For the first time in ages, I bought new music today.
I got the new Nick Cave, in which he seems to have long last discovered David Bowie. I also started listening to Franz Ferdinand in the Virgin Megastore, got hooked and bought it. It's really brilliant, and makes me want to be a teenager again, a teenager like I never was, so I snapped it up right away.
I mentioned here a bit ago in passing that all the music I really love is sort of set in the same mental landscape for me, and Franz Ferdinand just fit right into it. It's not a genre specific thing, it's not even really an emotionally specific thing -- more it's like there's the sketch of a novel in my head, and it takes place in some alternate version of our world, and all the albums I really love fit there geographically and temporally.
Nick Cave fits into this world, although his music seems to exist on a different body of land than most of the rest of it. The weather seems to be good there. The darker Marc Almond stuff is jaded and by the water and the air is a polluted gray; it's a city of smokestacks. Franz Ferdinand seems to be boys in the same middling city, bitter at being left behind on adventures they wouldn't want if they could have. James (Laid remains one of my favourite albums of all time) is a dreamy sad subburb where people don't talk about the things they've done because they know it all could have been different, and boys sit on the roof and wait to leave and girls don't ever get out. When I listen to these CDs and others that I really like and fit into the world, I see the little panoramas of the places in the back of my mind while I'm doing whatever else it is I'm doing. It's such an odd little thing.

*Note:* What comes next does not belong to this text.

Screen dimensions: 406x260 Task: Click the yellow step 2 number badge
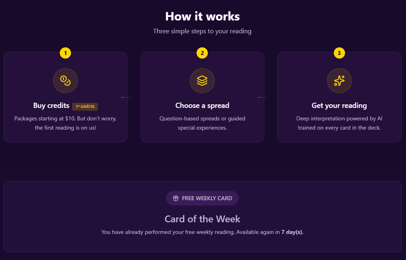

Anyway, I wanted a big chunk of the way home, through the farmers market and Union Square in rain that couldn't quite be bothered to happen. People settling veggies in the square were wearing witches hats and it didn't look costumey or odd at all. Union Square was more empty than I've seen it in some time, but the usual protests were there, as were a few random girls wearing fairy wings and roaming about.
Last night I observed that these days feel like about three weeks after 9/11 when all that good in a crisis energy and drowning grief had given way to bursts of weird irrational anger and despair. The city never felt so dangerous and unhinged as when that stage finally came, and we're waiting waiting waiting for it now with the election. People are tired. We're so tired.
My parents called, asking me to come over to watch the election returns. I thought that was sort of touching.
In B&N earlier they had yet someone else covering Leonard Cohen's Hallelujah, and it always makes me cry because I always feel like the moment Michael played that song for me was the moment we each took a step past each other. It's when the narrative came to stay, and in my weird little musical landscape thing that song is the crane shot over the city and subburbs, stupid and tiny before the grey and viscous winter sea.